Getting Started

rsynthbio is an R package that provides a convenient interface to the Synthesize Bio API, allowing users to generate realistic gene expression data based on specified biological conditions. This package enables researchers to easily access AI-generated transcriptomic data for various modalities including bulk RNA-seq and single-cell RNA-seq.

Alternatively, you can AI generate datasets from our web platform.

How to install

You can install rsynthbio from CRAN:

install.packages("rsynthbio")

If you want the development version, you can install using the remotes package to install from GitHub:

if (!("remotes" %in% installed.packages())) {
  install.packages("remotes")
}
remotes::install_github("synthesizebio/rsynthbio")

Once installed, load the package:

library(rsynthbio)

Authentication

Before using the Synthesize Bio API, you need to set up your API token. The package provides a secure way to handle authentication:

# Securely prompt for and store your API token
# The token will not be visible in the console
set_synthesize_token()

# You can also store the token in your system keyring for persistence
# across R sessions (requires the 'keyring' package)
set_synthesize_token(use_keyring = TRUE)

Loading your API key for a session.

# In future sessions, load the stored token
load_synthesize_token_from_keyring()

# Check if a token is already set
has_synthesize_token()

You can obtain an API token by registering at Synthesize Bio.

Security Best Practices

For security reasons, remember to clear your token when you’re done:

# Clear token from current session
clear_synthesize_token()

# Clear token from both session and keyring
clear_synthesize_token(remove_from_keyring = TRUE)

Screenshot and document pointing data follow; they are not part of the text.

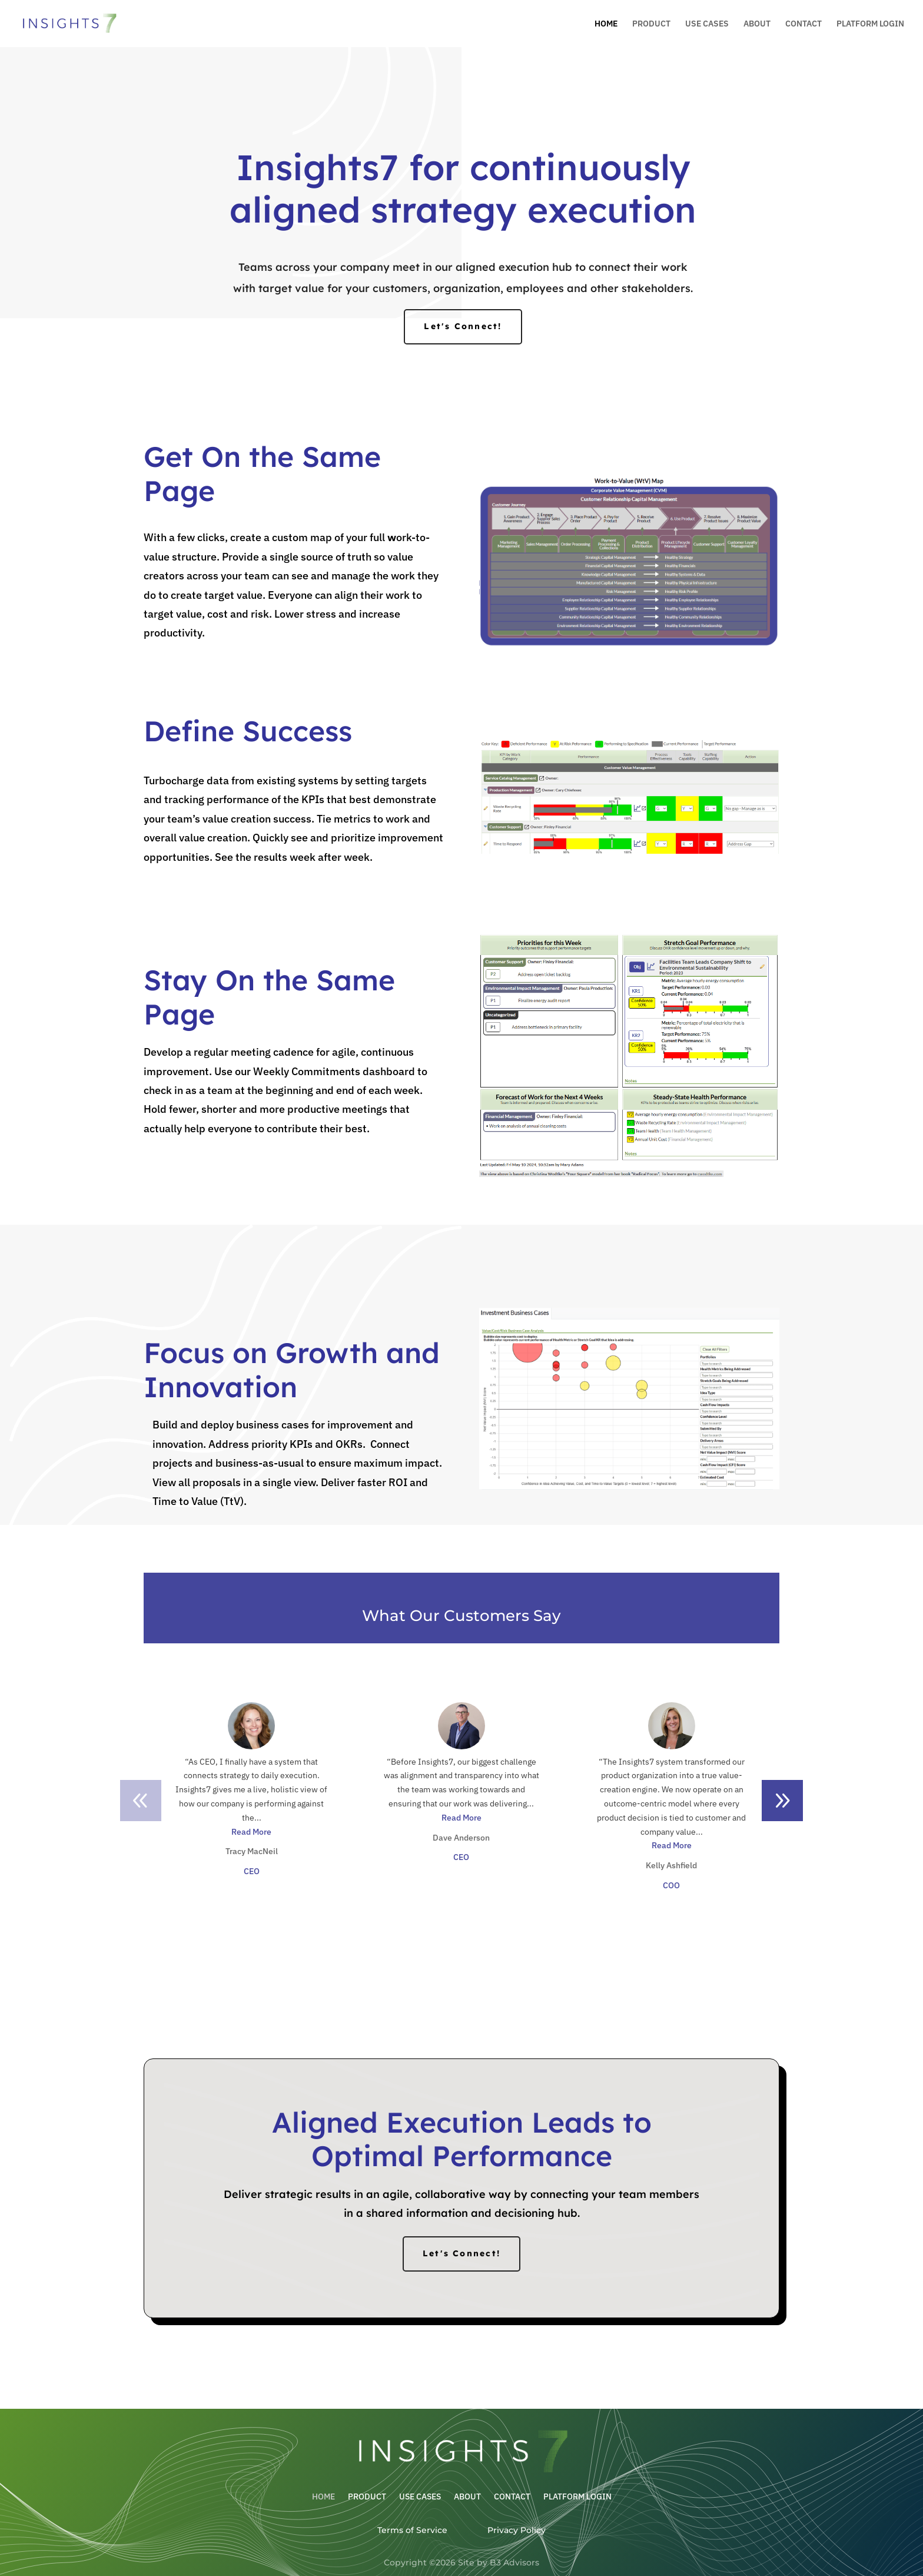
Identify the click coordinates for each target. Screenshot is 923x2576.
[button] (782, 1800)
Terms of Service (412, 2530)
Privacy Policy (516, 2530)
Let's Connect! (463, 326)
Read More (251, 1831)
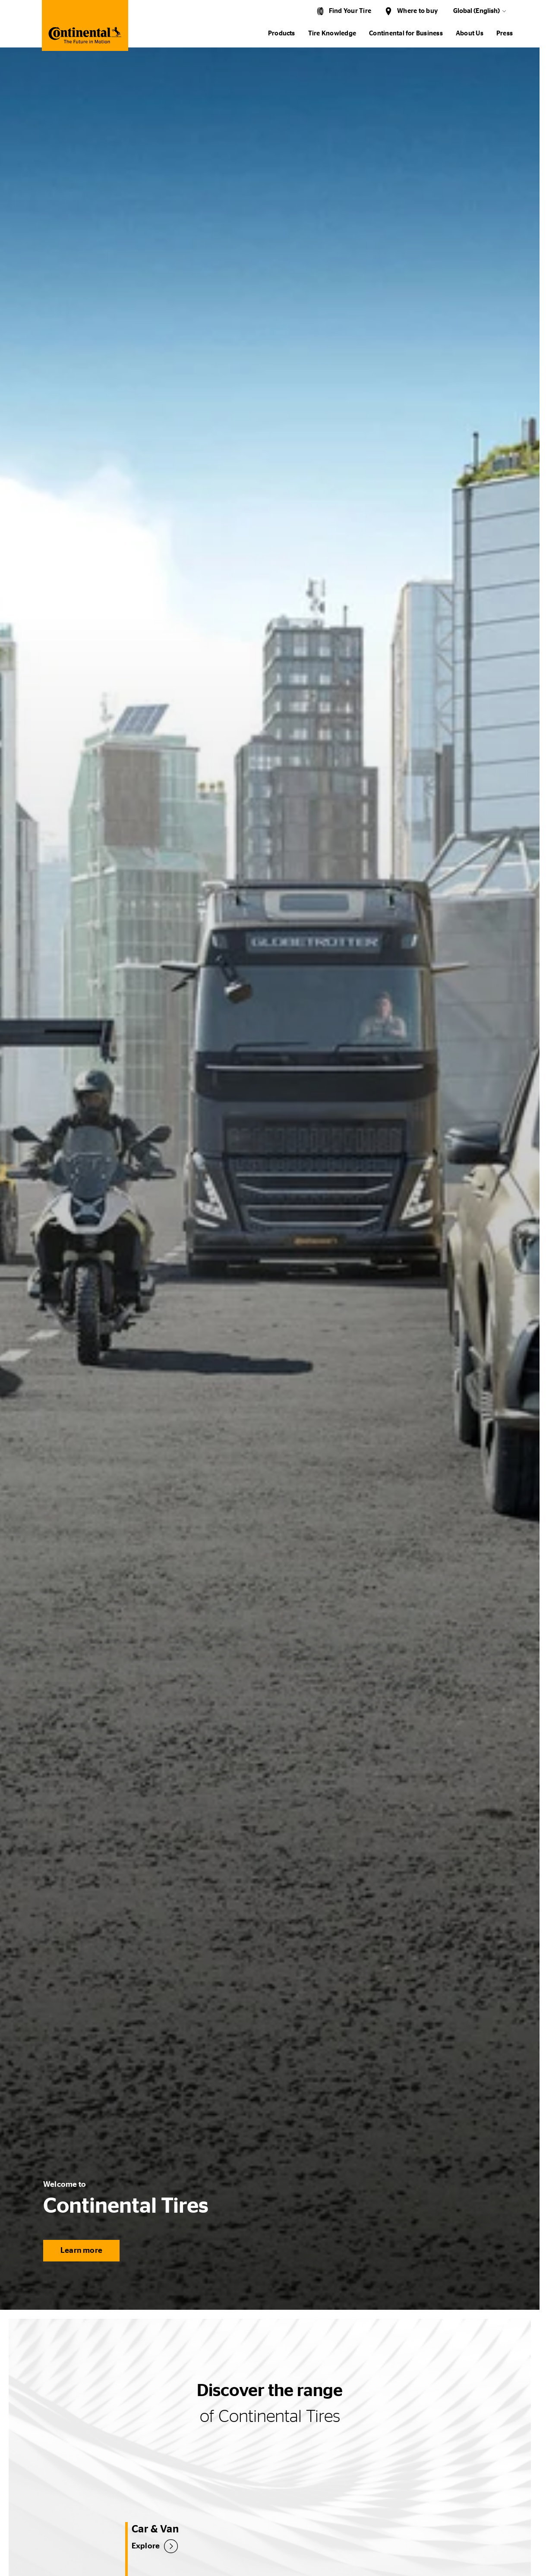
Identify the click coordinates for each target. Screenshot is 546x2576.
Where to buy (417, 11)
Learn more (81, 2251)
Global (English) (476, 11)
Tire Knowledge (332, 33)
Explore (146, 2546)
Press (504, 33)
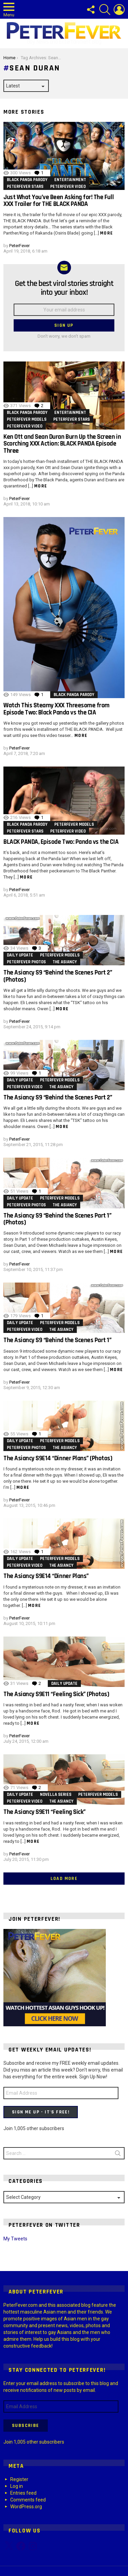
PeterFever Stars (25, 186)
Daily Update (20, 955)
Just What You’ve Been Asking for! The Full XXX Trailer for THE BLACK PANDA (58, 200)
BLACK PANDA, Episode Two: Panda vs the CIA (60, 842)
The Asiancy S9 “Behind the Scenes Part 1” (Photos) (57, 1219)
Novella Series (55, 1794)
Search (118, 2154)
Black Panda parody (27, 179)
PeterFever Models (26, 419)
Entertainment (70, 179)
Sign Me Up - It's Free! (40, 2112)
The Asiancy (65, 962)
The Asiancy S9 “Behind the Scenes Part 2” (57, 1097)
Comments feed (28, 2499)
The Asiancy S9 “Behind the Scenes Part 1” (57, 1340)
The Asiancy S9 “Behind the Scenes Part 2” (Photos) (57, 976)
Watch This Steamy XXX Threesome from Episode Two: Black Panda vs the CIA (56, 709)
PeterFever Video (68, 186)
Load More (64, 1878)
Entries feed (23, 2493)
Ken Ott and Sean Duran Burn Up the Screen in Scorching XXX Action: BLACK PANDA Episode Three (62, 444)
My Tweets (15, 2238)
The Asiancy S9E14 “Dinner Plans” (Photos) (57, 1458)
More (106, 233)
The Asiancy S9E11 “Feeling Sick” (44, 1812)
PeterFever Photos (26, 962)
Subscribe (25, 2425)
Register (19, 2479)
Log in (16, 2486)
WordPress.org (26, 2506)
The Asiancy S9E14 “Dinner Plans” (46, 1576)
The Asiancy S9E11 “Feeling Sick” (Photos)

Never hard-code your token in scripts that will be shared or committed to version control.

Designing Queries for Models

Choosing a Model

The first step is to identify which model you want to use for prediction:

gem-1-bulk: Bulk RNA-seq (asynchronous under the hood, returned as data frames)
gem-1-sc: Single-cell RNA-seq (asynchronous under the hood, returned as data frames)

You can check which models are available programmatically:

# Check available models
list_models()

# Create a query for the bulk model
bulk_query <- get_example_query(model_id = "gem-1-bulk")
bulk <- predict_query(bulk_query, model_id = "gem-1-bulk")

# Create a query for the single-cell model
sc_query <- get_example_query(model_id = "gem-1-sc")
sc <- predict_query(sc_query, model_id = "gem-1-sc")

Creating a Query

The structure of the query required by the API is specific to each model. You can use get_example_query() to get a correctly structured example for your chosen model.

# Get the example query structure for a specific model
example_query <- get_example_query(model_id = "gem-1-bulk")

# Inspect the query structure
str(example_query)

The query consists of:

mode: The prediction mode that controls how expression data is generated:
- “sample generation”: Generates realistic-looking synthetic data with measurement error (bulk only)
- “mean estimation”: Provides stable mean estimates of expression levels (bulk and single-cell)
inputs: A list of biological conditions to generate data for

Each input contains metadata (describing the biological sample) and num_samples (how many samples to generate).

See the Query Parameters section below for detailed documentation on mode and other optional query fields.

Making a Prediction

Once your query is ready, you can send it to the API to generate gene expression data:

result <- predict_query(query, model_id = "gem-1-bulk")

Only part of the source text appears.